## [WHAT THE EXERCISE ASKS]
In the listing below, identify each line with the word "agent" and return those lines.

## [RECORD SET]
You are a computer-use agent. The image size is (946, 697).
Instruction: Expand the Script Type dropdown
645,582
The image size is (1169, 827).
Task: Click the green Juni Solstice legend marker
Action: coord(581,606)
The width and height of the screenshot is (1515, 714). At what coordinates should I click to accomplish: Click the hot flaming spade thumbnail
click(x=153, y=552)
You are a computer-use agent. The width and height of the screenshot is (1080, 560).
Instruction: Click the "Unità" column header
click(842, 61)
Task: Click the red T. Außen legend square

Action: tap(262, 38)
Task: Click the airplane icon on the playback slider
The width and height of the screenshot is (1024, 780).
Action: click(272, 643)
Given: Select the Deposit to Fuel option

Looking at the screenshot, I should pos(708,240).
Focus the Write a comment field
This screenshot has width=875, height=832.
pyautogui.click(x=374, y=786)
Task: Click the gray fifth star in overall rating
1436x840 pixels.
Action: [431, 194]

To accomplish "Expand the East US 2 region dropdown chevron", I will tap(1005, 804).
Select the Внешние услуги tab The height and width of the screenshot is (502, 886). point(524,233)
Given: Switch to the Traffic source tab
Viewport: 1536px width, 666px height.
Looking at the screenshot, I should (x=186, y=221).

## [EXERCISE ANSWER]
You are a computer-use agent. The image size is (946, 697).
You are a computer-use agent. The width and height of the screenshot is (1080, 560).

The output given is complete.